The new Llumar is suppose to be much more transparent. Ostensibly, given its short-time in the market, longevity and protection characteristics are not yet proven. Nonetheless, I've heard very good things about the new Llumar film.

FYI... I just just had Stongard kit installed on my hood/fenders using 3M, and Xpel kit installed on my bumper using Llumar. I had to go with this combo because Stongard didn't make the bumper kit for the 330i performance package.

There are other films out there (e.g., Avery), but they all have their own set of pros/cons. The word is that 3M and Llumar are the tops ones, with Llumar as the new kid, purportedly better, on the block. I hope this helps.

Ken


----------



## BimmerJustin (Jun 8, 2003)

The clear bra front end is a friggin' rip off. I have put 15K miles on my '03 and I have several chips and dents on the hood and bumper.

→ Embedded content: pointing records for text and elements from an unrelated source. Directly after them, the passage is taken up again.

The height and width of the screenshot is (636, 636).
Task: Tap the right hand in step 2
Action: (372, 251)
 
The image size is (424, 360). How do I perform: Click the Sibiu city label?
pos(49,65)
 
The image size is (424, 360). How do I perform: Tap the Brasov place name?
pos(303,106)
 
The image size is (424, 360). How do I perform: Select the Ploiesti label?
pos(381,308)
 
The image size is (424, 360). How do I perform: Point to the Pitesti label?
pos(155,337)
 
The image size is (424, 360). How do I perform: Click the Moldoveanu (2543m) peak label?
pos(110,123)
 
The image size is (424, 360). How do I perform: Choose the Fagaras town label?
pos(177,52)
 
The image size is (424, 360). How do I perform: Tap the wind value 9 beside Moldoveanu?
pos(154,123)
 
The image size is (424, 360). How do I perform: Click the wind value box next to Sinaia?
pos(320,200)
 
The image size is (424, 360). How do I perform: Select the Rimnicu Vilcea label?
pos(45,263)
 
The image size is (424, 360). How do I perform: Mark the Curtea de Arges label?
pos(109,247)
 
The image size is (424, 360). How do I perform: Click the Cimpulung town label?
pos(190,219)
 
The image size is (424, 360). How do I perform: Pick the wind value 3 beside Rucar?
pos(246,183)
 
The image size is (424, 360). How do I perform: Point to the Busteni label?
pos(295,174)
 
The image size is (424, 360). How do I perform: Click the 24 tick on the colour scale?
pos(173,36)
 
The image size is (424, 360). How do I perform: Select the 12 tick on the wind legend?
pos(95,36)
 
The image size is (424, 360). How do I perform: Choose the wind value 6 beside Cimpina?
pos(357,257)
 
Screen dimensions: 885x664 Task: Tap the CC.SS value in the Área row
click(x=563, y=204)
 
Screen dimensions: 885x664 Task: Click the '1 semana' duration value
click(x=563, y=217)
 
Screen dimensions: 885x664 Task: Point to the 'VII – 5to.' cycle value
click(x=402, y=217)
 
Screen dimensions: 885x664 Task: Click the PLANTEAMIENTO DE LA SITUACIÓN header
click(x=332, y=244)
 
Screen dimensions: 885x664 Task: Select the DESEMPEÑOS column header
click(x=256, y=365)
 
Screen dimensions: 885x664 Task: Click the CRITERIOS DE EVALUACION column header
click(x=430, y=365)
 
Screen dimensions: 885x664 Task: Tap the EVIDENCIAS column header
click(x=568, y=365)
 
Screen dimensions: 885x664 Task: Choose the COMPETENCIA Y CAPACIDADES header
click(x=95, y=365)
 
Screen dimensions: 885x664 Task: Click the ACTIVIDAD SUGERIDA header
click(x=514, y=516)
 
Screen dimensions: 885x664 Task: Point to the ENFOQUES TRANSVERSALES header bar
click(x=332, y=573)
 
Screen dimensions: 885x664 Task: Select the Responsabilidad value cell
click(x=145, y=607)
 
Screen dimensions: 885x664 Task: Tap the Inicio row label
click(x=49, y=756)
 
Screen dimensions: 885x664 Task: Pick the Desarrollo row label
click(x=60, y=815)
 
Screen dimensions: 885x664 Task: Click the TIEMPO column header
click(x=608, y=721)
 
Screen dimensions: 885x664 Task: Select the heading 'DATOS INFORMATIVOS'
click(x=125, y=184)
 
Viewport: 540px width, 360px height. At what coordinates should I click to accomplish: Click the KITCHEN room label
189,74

Even the clear bra is peeling off. For 500 BUCKS (the cost of the bra) you can replace the bonnet and the bumper. MY ADVISE IS DONT WASTE YOUR MONEY. :thumbup:


----------



## kyyuan (Jul 14, 2002)

BimmerJustin said:


> The clear bra front end is a friggin' rip off. I have put 15K miles on my '03 and I have several chips and dents on the hood and bumper. Even the clear bra is peeling off. For 500 BUCKS (the cost of the bra) you can replace the bonnet and the bumper. MY ADVISE IS DONT WASTE YOUR MONEY. :thumbup:


Sorry to hear that... doesn't your clear bra have a warranty? If the hood needs a new paint job, shouldn't your clear bra company cover that?

Ken


----------